昨年10月、広島県広島市内で自分の運転するクルマの前をアメリカ兵が横切ったことに腹を立て、車内から拳銃を発射して21歳の三等兵曹に重傷を負わせたことで殺人未遂罪に問われた37歳の男に対する判決公判が19日、広島地裁で行われた。
裁判所は被告に対して懲役10年の実刑判決を言い渡している。
問題の事件は昨年10月26日の午前4時ごろに発生している。広島市中区流川町付近の市道を在日米軍岩国基地に所属するアメリカ兵3人が歩いていたところ、クルマで通りがかった男が拳銃1発をいきなり発砲。弾は21歳の三等兵曹に命中した。

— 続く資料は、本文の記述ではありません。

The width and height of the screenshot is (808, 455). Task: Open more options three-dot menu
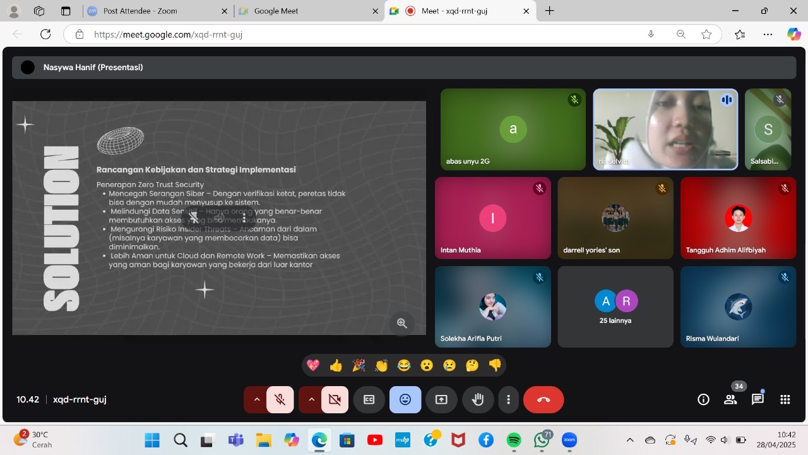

拳銃を撃った男は事件後に現場から逃走したため、警察では殺人未遂事件として捜査を開始。翌日の夜になって広島県警・広島東署に出頭してきた37歳の男を逮捕している。
男は警察の取り調べに対して、「自分のクルマの前を横切るなどして、走行を妨害したことに腹立たしさを感じた。怒鳴っても移動しようとしないので撃った」などと供述。当初は交通トラブルが事件の発端になったとみられていたが、後に尿から覚せい剤の成分を検出。薬物中毒による可能性が高まっていた。
19日に行われた判決公判で、広島地裁の田邉直樹裁判長は「犯行は偶発的な要因に行われたと考えられるが、弾道がそれていれば被害を受けたアメリカ兵は死亡した可能性が大きかった」と認定した。
その上で「被告は“万が一に備えて銃を持ち歩いていた”と証言しており、万が一の場合には場合には拳銃を撃ち、相手を死亡させても構わないという未必の殺意があった。人通りの多い繁華街で発砲したことや、拳銃の入手ルートについては証言を拒むなど、刑事的な責任は重大である」として、男に対して懲役10年の実刑判決を言い渡した。